At the time, I had no idea that Halloween descended from ancient Celtic traditions. A long time ago in Great Britain, the Celts celebrated their New Year Day on November 1st. It marked the start of their long dark, cold winter. It was a time associated with death. It was believed that on the day before the New Year, the curtain between the living and the dead was lifted, and spirits roamed the earth. People left offerings of food and wine outside their homes so that roving spirits would stop to eat and drink rather than attempt to enter. People believed that if they walked outside on Halloween, they would encounter ghosts. To avoid being recognized by these ghosts, they wore masks so that the ghosts would pay them no mind believing that they too were spirits.
Halloween was a time of ghosts, food, spells, and fortune telling. This special day, October 31, was known as Samhain before Pope Gregory III laid the groundwork for it to be called All-hallows-eve and eventually Halloween.
The begging for gifts of food or money descends from feudal times when lords of the manor gave such gifts to those under their protection at the start of the new year.
In Shakespeare’s time, “going a-souling” meant begging for small breads called “soul cakes” in exchange for their promise to pray for the family’s dead relatives. This practice was eventually taken up by children who would visit the houses in their neighborhood and be given ale, food, and money (In England, Ale was considered a healthier beverage than water in those days.)

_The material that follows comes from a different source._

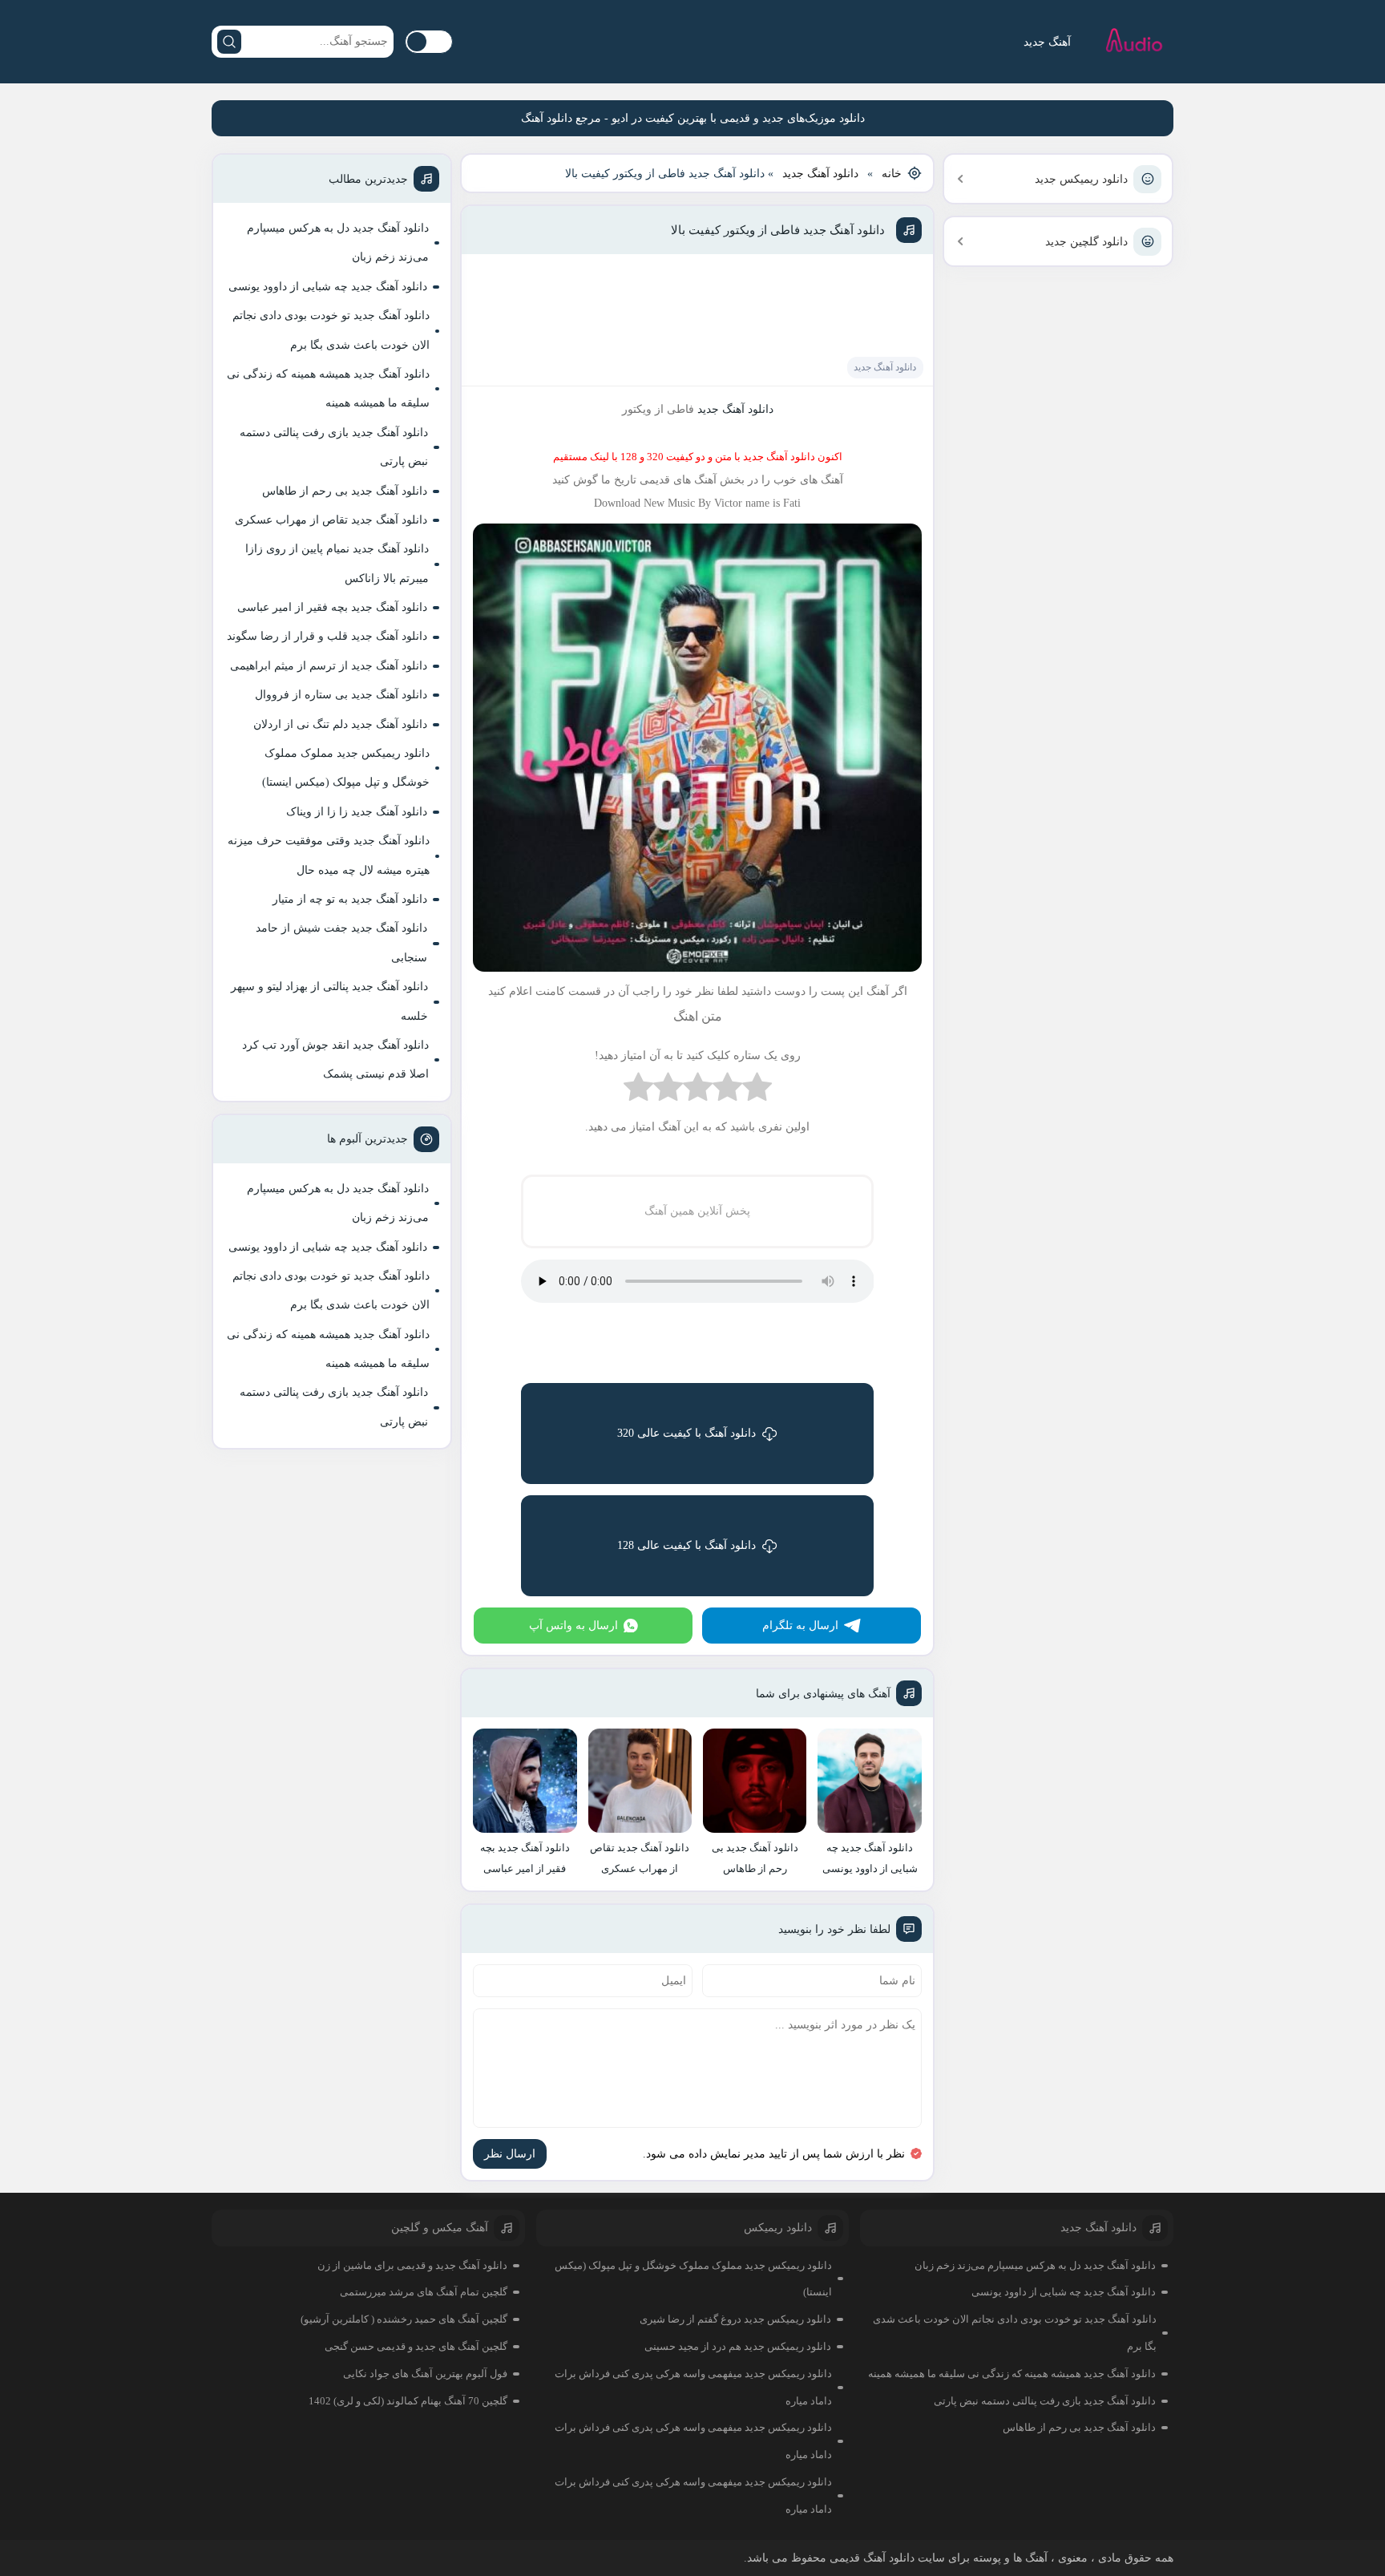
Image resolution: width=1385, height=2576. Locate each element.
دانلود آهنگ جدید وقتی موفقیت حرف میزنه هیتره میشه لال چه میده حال (329, 855)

In colonial America, the dour Puritans did not support the celebration of Halloween in New England. Further south in Maryland and the Southern colonies it was celebrated more. The Irish potato famine of 1846 brought, not only Irish Soda Bread, but also the celebration of Halloween transplanted from Irish and English traditions. Americans began to dress up in costumes and travel from house to house asking for food or money. Eventually this would become known as trick-or-treating. It was actually Doris Hudson Moss who first coined the phrase in an article in American Home magazine in 1939.
A toast to the Irish, currently the second largest ethnic group in America. They helped to spread Halloween festivities across our country and give all us kids a chance at free candy. Gotta luv um.
The temptation is just too great; I must end with a wee Irish joke. An Irishman arrived at Boston’s Logon Airport with tears streaming down his cheeks. An airline employee asked him if he was homesick. “No” replied the Irishman. “ It’s worse, I’ve lost all me luggage.” “That’s terrible how did it happen?” “The cork fell out of me bottle.” Cheers!